Fermentation = anaerobic breakdown of organic molecules for energy. Two main types in living organisms: Lactic acid fermentation: glucose → 2 pyruvate → 2 lactate (by lactate dehydrogenase). NAD⁺ regenerated. No CO₂ produced. Net: 2 ATP. Occurs in: animal muscles during intense exercise, RBCs (no mitochondria), Lactobacillus bacteria. Alcoholic fermentation: glucose → 2 pyruvate → 2 acetaldehyde (pyruvate decarboxylase, releases CO₂) → 2 ethanol (alcohol dehydrogenase, regenerates NAD⁺). Net: 2 ATP. Occurs in: yeast (Saccharomyces cerevisiae), some plant seeds in waterlogged conditions. RQ of fermentation: alcoholic = infinity (CO₂ released, no O₂). Note: yeast can do both aerobic and anaerobic — switches based on O₂ availability (Pasteur effect).

Carbohydrates: enter as glucose (directly) or after glycogenolysis (glycogen → glucose). RQ = 1.0. Most preferred substrate. 4 kcal/g. Fats: fatty acids activated to acyl-CoA → β-oxidation (in mitochondrial matrix) → acetyl-CoA → Krebs cycle. One palmitic acid (16C): β-oxidation produces 8 acetyl-CoA + 7 NADH + 7 FADH₂ → then Krebs. Total: ~129 ATP per palmitate. 9 kcal/g. RQ ≈ 0.7. Proteins: amino acids → deamination (remove NH₂ group → urea) → carbon skeleton enters at various points of Krebs cycle or glycolysis. Glutamate → α-ketoglutarate. Aspartate → oxaloacetate. Alanine → pyruvate. RQ ≈ 0.8-0.9 depending on amino acid composition. 4 kcal/g. Used as fuel only when carbohydrates and fats depleted (starvation).

Pentose phosphate pathway (PPP) / hexose monophosphate shunt: alternative to glycolysis. Occurs in cytoplasm. Two phases: Oxidative phase: glucose-6-phosphate → ribulose-5-phosphate + 2 NADPH + CO₂. Non-oxidative phase: interconversion of sugar phosphates.
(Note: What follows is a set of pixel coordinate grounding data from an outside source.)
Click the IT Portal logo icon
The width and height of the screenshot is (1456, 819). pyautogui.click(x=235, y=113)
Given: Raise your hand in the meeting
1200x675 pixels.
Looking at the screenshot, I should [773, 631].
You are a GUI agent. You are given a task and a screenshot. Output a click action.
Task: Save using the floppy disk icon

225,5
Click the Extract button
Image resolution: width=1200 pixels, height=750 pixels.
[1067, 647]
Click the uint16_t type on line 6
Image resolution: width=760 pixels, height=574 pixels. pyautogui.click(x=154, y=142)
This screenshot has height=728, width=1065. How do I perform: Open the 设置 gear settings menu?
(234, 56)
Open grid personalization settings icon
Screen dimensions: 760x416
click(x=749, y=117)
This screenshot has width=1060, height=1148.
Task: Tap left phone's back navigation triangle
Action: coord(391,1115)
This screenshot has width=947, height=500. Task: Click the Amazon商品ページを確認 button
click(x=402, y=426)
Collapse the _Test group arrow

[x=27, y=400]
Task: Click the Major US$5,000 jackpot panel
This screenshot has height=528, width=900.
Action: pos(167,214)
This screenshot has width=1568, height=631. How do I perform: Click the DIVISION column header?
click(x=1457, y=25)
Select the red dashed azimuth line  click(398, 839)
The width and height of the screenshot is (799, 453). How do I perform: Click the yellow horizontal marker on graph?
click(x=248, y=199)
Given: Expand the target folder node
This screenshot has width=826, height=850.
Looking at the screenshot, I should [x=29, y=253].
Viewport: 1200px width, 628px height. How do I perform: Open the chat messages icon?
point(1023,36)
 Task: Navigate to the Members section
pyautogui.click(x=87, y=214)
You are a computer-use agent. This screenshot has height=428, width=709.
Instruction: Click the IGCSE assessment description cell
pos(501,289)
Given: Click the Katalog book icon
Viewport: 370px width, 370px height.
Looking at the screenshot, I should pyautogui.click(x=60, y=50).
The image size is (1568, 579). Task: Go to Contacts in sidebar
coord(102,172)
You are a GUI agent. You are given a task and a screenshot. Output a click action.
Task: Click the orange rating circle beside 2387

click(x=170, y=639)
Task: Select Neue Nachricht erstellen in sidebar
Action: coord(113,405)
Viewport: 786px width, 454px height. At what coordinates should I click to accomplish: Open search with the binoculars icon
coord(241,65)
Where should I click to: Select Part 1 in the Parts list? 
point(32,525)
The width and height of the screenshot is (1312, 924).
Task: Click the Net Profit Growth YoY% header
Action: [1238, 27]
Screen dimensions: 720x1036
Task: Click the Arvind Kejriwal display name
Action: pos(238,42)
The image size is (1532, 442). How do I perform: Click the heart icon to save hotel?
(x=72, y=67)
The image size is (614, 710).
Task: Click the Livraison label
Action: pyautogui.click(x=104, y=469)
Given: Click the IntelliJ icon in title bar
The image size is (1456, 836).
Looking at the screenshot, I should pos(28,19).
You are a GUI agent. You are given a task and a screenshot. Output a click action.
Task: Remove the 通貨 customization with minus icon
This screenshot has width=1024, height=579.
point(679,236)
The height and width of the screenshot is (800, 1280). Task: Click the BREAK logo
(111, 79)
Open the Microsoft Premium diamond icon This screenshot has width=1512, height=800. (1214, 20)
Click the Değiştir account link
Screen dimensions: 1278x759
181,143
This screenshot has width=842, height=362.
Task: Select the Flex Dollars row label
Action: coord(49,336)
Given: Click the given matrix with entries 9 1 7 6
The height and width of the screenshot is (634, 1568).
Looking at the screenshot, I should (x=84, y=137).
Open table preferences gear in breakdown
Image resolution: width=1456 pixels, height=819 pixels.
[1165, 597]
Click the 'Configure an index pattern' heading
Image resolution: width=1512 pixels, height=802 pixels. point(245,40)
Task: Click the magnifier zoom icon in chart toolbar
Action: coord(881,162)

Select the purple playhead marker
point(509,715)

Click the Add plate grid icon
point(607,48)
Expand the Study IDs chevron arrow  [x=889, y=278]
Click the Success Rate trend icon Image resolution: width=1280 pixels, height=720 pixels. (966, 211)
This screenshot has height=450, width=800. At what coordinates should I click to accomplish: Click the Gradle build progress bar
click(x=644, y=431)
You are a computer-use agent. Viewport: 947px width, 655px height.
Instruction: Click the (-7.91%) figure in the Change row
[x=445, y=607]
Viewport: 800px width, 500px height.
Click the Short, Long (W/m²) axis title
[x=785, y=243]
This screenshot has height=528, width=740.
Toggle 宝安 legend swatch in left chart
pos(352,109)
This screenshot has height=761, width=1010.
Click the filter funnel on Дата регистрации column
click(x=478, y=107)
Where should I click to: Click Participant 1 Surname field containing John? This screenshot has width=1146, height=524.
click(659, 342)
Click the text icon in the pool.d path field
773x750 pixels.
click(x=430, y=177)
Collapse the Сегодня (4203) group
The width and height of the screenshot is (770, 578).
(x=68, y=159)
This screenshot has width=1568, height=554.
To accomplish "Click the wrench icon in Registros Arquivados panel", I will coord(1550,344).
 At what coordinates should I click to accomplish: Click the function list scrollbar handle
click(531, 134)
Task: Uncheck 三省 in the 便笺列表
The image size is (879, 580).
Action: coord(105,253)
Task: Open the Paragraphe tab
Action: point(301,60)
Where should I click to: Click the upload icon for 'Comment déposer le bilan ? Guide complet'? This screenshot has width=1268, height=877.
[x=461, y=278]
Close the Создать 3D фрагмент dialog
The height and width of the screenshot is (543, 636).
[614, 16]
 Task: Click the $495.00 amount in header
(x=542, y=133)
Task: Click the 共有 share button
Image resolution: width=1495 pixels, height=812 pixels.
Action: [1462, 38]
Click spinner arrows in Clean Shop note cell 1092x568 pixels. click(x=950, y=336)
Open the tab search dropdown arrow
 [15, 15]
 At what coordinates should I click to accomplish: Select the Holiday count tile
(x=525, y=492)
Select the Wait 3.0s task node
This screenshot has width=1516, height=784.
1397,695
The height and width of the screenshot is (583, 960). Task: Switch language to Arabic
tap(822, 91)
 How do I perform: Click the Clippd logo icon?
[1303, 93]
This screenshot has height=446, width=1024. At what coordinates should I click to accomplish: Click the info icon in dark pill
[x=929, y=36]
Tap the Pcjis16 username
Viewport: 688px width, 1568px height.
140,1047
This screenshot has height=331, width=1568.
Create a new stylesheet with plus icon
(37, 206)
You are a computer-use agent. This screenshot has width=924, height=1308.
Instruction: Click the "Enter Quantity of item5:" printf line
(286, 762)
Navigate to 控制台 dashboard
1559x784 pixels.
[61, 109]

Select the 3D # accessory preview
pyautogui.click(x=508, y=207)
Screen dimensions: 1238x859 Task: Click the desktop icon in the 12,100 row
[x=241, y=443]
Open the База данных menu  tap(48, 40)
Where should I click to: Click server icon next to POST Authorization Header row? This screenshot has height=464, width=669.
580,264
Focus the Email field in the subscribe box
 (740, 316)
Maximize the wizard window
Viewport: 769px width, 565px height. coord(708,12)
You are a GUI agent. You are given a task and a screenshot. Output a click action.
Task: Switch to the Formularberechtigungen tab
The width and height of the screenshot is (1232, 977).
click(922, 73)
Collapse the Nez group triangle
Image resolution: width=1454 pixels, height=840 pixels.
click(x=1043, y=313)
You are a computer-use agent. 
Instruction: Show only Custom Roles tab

Products: NADPH (reducing power for: fatty acid synthesis, glutathione reduction, nitric oxide synthesis, cytochrome P450 reactions). Ribose-5-phosphate (for nucleotide and nucleic acid synthesis). CO₂ from oxidative decarboxylation. Importance: provides NADPH for: biosynthesis of fatty acids, cholesterol, steroids. Keeping glutathione in reduced form → antioxidant defence. Ribose-5-phosphate for nucleotide synthesis. Active in: liver (fat synthesis), red blood cells (glutathione reduction for antioxidant defence), adrenal cortex (steroid synthesis), lactating mammary gland.